TEXT SECTION>

BEGIN

While the Club’s cash outlay on transfers was significantly higher in the period than the £11.1M it recouped on outgoing players, including Leon Best, Demba Ba and Fraser Forster, trading profit on players stood at £10.6M after amortization.
The profit equates to the sums received for players in relation to what the Club initially paid for them, with outgoing players’ values having increased during their time at the Club.
The Club’s turnover rose to £95.9M – up from £93.3M – bolstered by a sharp rise in commercial revenue, which is up 24.2% to £17.1M. The Club forecasts similar commercial growth in 2013/14 as a result of strong commercial partnerships.
Matchday turnover, which includes tickets sales and hospitality, also rose by 15.9% to £27.8M, representing a £3.9M increase from the £23.9M recorded in the previous year.
The figures are in light of strong season ticket renewal figures, with the average Premier League attendance rising to 50,517 in 2012/13 and seven additional fixtures in the UEFA Europa League.
Media turnover, which is related to the Club’s success in the Premier League and UEFA Europa League, was down by 8% to £51M with a run into the quarter-final stage of the latter competition unable to fully offset the impact of the Club’s 16th-place domestic finish.
Operational losses were reduced from £5.1M in 2011/12 to just £616K in 2012/13 as the Club continues towards running at break-even and meeting UEFA and Premier League regulations.

END

DATA SHOWN>

BEGIN

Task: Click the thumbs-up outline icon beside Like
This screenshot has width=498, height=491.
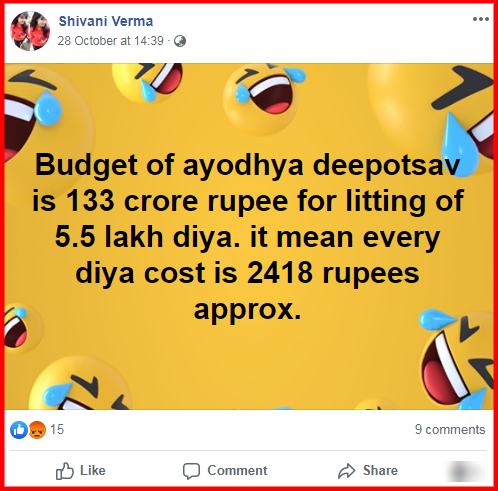Action: pos(65,471)
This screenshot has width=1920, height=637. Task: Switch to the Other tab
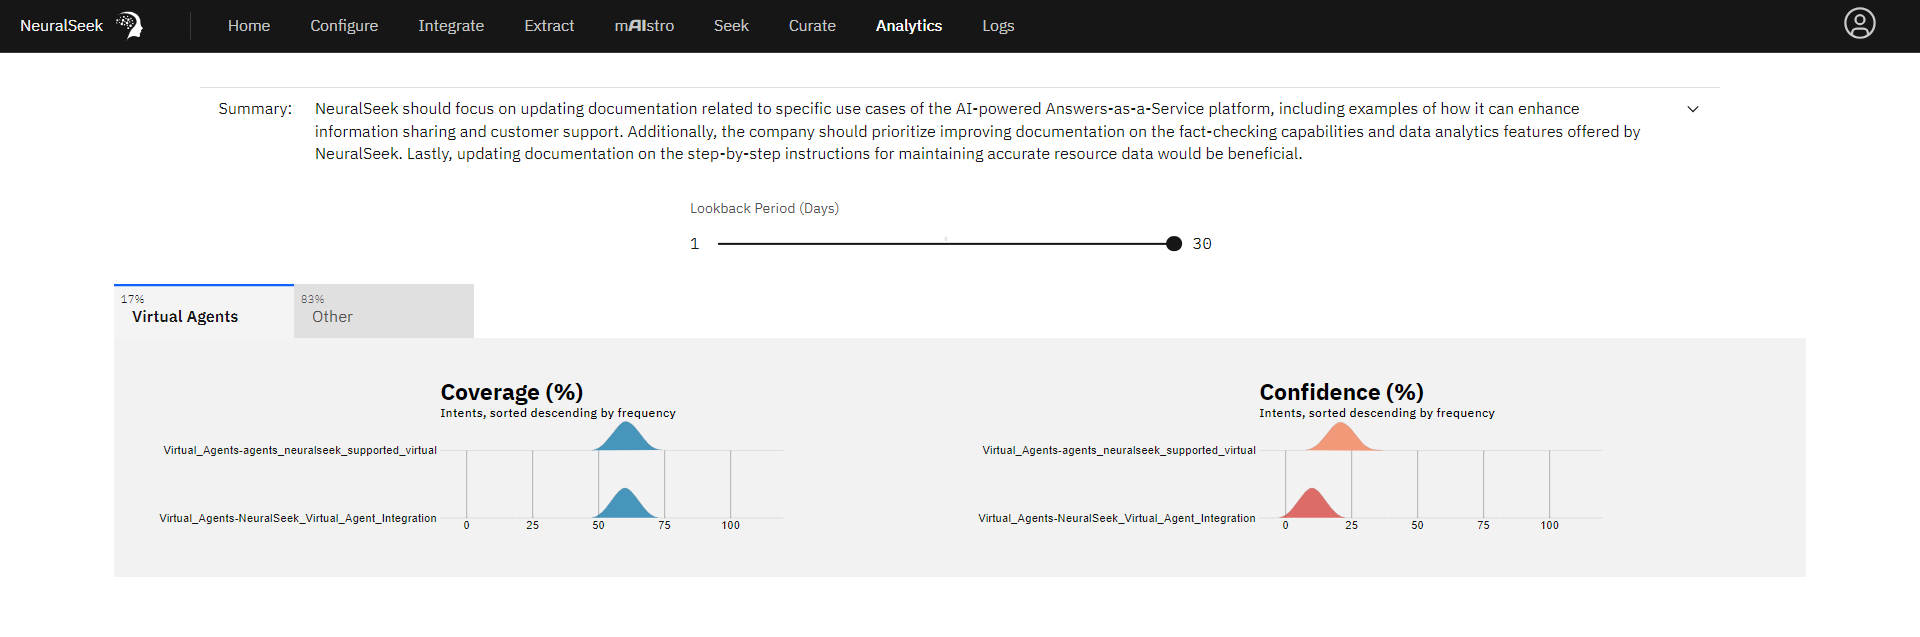[x=384, y=311]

END

REQUIRED ACTIONS>
**a.** Rewrite the paragraph of the club finances text that begins "Matchday turnover, which includes" in one shorter sentence, keeping its main figures.
**b.** From the club finances text, reproduce word for word the passage from "The figures are" up to and including "16th-place domestic finish.".
**c.** According to the club finances text, what was the average Premier League attendance in 2012/13?

RESULTS OF THE TASKS>
**a.** Matchday turnover from tickets and hospitality rose 15.9%, or £3.9M, from £23.9M to £27.8M.

**b.**
The figures are in light of strong season ticket renewal figures, with the average Premier League attendance rising to 50,517 in 2012/13 and seven additional fixtures in the UEFA Europa League.
Media turnover, which is related to the Club’s success in the Premier League and UEFA Europa League, was down by 8% to £51M with a run into the quarter-final stage of the latter competition unable to fully offset the impact of the Club’s 16th-place domestic finish.

**c.** 50,517.